Exercise requirements: Repeat precisely the span of lines below that opens with the line containing "Given: Click the" and closes with the line containing "This screenshot has width=1156, height=392.", both included.

[Records supplied]

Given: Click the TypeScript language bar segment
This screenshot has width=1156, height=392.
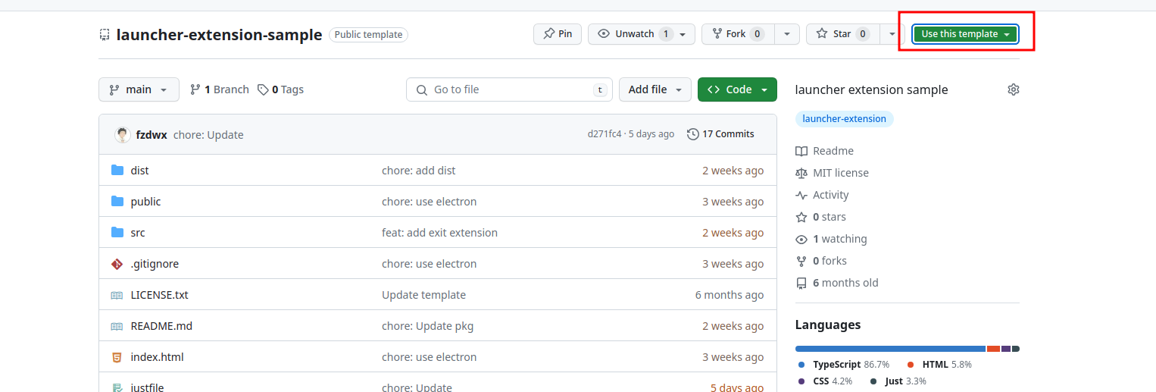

[/Records supplied]
[Records supplied]

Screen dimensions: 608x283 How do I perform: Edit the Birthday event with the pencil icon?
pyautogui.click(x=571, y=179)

[/Records supplied]
[Records supplied]

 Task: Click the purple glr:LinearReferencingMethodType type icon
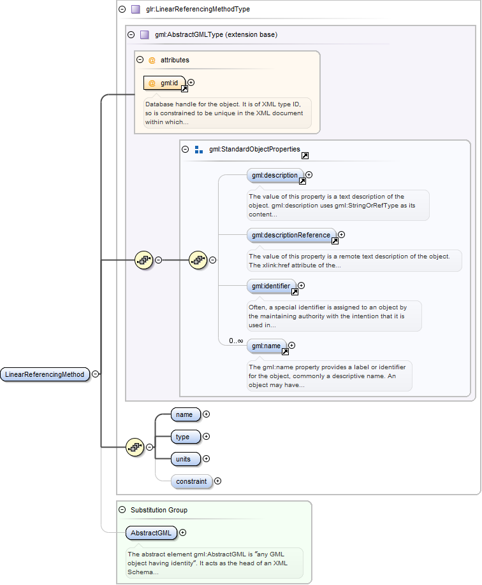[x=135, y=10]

[/Records supplied]

Reply to the task:
Given: Click the TypeScript language bar segment
This screenshot has width=1156, height=392.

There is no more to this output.